━━ Data for review

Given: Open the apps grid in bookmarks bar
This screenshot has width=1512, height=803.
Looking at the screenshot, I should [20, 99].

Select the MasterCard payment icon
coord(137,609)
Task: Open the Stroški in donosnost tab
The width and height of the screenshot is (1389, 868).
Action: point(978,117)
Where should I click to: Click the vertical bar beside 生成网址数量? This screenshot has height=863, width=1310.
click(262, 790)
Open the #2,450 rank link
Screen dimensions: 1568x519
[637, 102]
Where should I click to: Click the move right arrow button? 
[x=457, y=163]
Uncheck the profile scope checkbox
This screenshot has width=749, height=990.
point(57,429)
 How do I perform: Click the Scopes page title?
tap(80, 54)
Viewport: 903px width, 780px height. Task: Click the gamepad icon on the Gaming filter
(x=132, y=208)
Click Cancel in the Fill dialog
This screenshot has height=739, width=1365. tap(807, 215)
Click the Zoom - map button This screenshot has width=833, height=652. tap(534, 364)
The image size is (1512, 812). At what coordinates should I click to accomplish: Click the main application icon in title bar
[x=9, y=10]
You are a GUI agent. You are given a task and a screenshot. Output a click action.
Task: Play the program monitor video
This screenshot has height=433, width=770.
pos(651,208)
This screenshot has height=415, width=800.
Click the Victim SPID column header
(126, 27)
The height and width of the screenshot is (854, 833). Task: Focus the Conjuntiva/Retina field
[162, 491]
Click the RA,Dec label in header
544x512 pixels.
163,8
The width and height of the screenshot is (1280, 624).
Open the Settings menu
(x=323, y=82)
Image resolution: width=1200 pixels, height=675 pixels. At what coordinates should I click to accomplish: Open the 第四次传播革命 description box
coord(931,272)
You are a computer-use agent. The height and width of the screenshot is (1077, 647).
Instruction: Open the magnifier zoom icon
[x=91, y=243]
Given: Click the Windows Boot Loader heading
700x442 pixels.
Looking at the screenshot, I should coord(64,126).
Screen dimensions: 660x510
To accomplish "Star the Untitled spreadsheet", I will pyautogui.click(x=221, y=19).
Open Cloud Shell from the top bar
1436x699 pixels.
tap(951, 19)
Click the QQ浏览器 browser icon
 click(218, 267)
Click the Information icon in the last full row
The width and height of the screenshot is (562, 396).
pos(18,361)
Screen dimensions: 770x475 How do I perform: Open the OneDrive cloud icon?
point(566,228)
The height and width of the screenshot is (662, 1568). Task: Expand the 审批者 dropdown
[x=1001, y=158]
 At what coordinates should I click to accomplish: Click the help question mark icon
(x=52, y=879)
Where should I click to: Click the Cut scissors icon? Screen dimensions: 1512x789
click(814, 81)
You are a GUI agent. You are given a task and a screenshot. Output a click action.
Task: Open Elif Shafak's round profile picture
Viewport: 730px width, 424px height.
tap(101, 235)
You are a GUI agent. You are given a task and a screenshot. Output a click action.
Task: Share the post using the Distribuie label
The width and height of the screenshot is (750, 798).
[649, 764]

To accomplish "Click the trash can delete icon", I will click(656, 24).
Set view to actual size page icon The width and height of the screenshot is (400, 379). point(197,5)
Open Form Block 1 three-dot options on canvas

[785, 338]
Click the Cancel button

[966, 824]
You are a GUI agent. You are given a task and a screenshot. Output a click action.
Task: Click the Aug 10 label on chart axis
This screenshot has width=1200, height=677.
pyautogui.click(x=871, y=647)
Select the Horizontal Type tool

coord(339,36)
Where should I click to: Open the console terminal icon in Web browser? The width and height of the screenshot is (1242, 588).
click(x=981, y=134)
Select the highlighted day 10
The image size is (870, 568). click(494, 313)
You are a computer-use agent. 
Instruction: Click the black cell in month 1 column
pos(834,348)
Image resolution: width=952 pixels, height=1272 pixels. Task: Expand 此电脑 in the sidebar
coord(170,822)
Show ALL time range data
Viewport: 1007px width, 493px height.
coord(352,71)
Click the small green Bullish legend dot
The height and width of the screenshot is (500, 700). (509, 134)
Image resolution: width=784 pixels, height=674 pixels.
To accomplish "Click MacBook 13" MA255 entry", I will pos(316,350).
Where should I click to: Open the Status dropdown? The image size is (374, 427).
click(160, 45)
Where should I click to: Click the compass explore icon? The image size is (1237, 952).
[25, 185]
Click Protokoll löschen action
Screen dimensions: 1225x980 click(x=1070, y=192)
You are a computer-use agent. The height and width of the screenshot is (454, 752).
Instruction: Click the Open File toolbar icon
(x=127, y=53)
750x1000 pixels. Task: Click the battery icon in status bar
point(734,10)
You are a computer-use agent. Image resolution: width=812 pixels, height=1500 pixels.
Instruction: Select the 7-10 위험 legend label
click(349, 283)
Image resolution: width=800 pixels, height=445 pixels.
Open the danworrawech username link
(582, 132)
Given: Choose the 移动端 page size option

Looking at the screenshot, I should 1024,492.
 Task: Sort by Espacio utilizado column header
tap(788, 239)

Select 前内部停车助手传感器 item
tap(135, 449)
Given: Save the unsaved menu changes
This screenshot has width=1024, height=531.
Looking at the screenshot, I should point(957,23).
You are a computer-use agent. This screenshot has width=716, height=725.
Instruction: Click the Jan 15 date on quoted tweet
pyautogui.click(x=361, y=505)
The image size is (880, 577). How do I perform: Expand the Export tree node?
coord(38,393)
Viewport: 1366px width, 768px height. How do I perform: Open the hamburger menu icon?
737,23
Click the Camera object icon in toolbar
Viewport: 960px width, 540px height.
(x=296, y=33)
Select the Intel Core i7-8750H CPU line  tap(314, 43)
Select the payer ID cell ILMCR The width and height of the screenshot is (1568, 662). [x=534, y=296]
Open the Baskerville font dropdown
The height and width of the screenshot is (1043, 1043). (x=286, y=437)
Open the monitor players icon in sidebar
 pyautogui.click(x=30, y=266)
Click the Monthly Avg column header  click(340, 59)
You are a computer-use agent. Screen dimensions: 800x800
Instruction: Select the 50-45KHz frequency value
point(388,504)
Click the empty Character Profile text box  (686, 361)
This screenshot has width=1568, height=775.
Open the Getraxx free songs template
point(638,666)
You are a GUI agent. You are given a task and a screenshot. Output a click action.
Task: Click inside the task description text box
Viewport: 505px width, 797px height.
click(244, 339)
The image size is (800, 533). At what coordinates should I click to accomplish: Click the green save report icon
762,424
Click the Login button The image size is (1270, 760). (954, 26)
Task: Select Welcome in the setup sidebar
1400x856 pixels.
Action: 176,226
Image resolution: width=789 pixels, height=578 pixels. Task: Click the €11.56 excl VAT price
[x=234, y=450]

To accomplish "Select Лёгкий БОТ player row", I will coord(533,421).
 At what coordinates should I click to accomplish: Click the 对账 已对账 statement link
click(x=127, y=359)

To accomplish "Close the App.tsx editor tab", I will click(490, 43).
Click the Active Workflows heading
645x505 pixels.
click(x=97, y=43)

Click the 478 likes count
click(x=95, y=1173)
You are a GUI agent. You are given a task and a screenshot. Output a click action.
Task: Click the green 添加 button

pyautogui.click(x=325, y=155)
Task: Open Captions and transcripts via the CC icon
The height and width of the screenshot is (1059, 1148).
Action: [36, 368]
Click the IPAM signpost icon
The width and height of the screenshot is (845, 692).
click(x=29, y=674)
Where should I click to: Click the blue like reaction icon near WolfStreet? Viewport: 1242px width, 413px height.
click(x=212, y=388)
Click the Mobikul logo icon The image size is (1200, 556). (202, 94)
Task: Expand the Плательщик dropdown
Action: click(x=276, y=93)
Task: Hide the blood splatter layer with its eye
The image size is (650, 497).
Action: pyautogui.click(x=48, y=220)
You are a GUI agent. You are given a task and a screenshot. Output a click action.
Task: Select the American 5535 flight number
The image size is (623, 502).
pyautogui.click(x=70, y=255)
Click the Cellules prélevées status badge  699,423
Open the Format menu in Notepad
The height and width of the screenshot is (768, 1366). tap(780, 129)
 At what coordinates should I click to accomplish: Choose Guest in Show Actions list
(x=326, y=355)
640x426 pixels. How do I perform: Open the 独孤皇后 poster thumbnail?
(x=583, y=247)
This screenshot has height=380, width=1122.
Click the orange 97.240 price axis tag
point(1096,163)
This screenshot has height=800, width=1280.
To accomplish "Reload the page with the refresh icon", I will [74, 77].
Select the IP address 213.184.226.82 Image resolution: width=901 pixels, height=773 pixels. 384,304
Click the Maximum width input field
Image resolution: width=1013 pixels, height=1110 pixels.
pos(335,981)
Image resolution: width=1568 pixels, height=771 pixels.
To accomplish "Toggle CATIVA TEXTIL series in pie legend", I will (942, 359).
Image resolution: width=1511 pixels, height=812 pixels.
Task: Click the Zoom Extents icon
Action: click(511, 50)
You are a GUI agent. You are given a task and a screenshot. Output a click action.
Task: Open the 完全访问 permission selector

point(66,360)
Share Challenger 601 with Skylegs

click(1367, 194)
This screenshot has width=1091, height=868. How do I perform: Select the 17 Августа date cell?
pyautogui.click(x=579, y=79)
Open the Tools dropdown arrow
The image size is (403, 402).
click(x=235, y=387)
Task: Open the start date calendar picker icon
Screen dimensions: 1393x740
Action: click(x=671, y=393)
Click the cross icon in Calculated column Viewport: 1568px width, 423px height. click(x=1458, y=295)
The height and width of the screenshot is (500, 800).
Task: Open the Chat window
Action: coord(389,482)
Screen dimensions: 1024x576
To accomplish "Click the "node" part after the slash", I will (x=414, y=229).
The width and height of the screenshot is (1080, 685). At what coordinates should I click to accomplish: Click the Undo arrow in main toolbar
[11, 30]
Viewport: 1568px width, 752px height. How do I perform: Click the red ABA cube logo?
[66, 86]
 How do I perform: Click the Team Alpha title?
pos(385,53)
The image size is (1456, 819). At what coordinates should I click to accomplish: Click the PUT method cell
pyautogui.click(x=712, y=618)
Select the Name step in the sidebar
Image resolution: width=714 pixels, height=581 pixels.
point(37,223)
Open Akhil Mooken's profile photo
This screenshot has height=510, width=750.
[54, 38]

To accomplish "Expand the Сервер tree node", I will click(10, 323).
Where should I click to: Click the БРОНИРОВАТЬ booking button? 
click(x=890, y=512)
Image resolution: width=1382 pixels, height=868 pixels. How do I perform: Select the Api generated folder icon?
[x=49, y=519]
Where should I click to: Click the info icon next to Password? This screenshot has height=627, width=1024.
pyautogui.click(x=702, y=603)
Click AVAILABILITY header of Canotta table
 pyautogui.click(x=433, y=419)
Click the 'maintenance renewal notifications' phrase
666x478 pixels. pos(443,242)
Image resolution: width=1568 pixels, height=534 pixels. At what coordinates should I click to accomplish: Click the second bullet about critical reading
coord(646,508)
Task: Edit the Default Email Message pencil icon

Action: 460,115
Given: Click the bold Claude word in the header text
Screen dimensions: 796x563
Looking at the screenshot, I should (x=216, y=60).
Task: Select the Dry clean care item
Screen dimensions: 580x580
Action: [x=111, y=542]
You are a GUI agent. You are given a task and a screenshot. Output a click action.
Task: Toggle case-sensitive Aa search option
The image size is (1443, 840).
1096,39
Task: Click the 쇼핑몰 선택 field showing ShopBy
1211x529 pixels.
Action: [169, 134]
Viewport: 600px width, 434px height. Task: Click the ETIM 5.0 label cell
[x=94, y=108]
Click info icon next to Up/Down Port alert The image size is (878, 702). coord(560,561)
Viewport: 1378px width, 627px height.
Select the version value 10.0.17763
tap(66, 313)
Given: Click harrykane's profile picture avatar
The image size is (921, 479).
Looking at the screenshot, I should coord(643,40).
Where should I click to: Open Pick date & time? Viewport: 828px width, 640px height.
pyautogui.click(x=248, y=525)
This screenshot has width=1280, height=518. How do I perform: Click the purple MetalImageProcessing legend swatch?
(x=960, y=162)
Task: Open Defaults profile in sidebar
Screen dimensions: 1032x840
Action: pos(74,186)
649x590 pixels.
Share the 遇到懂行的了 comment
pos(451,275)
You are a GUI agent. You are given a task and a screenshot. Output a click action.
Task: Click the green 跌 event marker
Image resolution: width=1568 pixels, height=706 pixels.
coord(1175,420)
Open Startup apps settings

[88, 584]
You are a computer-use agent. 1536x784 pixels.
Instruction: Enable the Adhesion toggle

━━━━

> Brief:
Your reply should hold every line from the data that contains "picture", copied in full.

> Output of the exercise:
Task: Open Elif Shafak's round profile picture
Given: Click harrykane's profile picture avatar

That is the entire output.